On January 5, 2017, it was announced that Brown would attempt to run at least 10 races driving the No. 86 Camaro in the NASCAR Xfinity Series, starting with the season opener at Daytona. Adam Brenner was named the crew chief, and Coastal Carolina University was announced to be the primary sponsor for all but one of the races. The team never entered the Daytona race, and Brandonbilt formed a partnership the following week with King Autosport to have Brown's ten races be in the No. 90 and having Mario Gosselin be the listed owner. Brian Henderson drove for the team at Watkins Glen, finishing 33rd.

On January 2, 2018, it was announced that Brown would return to the Xfinity Series and the 90 in 2018, mixing short tracks, intermediate tracks, and superspeedways.

==Camping World Truck Series==

===Truck No. 44 history===
Although not officially part of the team, Brandonbilt announced that it would use the No. 44 of Martins Motorsports for "select races" in the 2017 season. Brown DNQed at Daytona International Speedway and made the race at spring Martinsville race in the No. 44, Brown was scheduled to attempt also Charlotte, Eldora and fall Martinsville race, but the future of the team was in question after Martins moved up to the Xfinity Series and shut down the No. 44 truck. The team abandoned the No. 44 and went back to the No. 86.

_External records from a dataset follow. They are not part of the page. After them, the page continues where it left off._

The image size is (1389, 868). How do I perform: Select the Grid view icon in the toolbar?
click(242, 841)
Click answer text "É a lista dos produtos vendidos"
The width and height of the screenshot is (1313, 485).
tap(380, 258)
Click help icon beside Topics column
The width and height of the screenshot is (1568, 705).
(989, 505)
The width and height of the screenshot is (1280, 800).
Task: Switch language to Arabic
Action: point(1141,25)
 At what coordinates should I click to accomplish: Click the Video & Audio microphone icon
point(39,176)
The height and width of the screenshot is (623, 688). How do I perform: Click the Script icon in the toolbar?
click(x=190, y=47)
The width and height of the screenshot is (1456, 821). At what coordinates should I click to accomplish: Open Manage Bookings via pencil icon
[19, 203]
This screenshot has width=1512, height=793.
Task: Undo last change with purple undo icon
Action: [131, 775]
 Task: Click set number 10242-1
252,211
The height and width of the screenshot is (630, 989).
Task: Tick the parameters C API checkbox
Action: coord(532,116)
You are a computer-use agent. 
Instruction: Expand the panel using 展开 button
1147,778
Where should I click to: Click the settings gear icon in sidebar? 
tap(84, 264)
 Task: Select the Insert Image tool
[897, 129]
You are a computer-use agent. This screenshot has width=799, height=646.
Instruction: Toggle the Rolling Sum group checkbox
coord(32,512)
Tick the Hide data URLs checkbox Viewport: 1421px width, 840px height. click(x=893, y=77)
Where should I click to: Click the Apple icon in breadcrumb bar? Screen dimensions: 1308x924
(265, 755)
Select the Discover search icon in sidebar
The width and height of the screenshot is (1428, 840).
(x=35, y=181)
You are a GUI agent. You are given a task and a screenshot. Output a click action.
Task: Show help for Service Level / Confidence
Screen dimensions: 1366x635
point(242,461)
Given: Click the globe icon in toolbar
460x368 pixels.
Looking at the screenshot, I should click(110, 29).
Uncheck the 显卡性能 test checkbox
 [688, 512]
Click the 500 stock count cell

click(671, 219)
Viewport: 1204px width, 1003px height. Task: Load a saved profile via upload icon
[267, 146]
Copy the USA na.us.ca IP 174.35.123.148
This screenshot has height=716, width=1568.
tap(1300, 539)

===Truck No. 86 history===
The team debuted in 2014, running three races. Brown turned in finishes of 25th at Iowa Speedway in his first Truck start, 19th at New Hampshire Motor Speedway in his second start, and 24th at Martinsville Speedway in his third. He failed to turn in a lead lap finish, but finished all three races. In 2015, the team ran five races. Brown failed to qualify for four others. An oil line failure caused the team's first failure to finish, in the Hyundai Construction Equipment 200 at Atlanta Motor Speedway. Even with four races where the team did not qualify, Brown improved to a then-best finish of 14th at the Lucas Oil 200 at Dover International Speedway. In the season's final race at Homestead-Miami Speedway, Brown's truck stalled after two laps and retired with transmission problems.

The team ran half the schedule in 2016, and Brown finished fourth in the season-opening NextEra Energy Resources 250 with funding from NCaseIt Sports Displays. The team failed to finish its first race of the year in the Jacob Companies 200, when suspension troubles hampered the team's efforts. Brown would not crack the top ten for the rest of the season, and finished last at Gateway Motorsports Park. During 2016, Brandonbilt developed an alliance with Mike Harmon Racing, resulting in Tim Viens running one race for the team.

The No. 86 returned to the track at Charlotte Motor Speedway in 2017 but failed to qualify. The team signed Mason Diaz to drive the No. 86 at Martinsville Speedway. Diaz made a splash during qualifying and scored stage points in Stage One before a cut tire ended his hopes of a good run.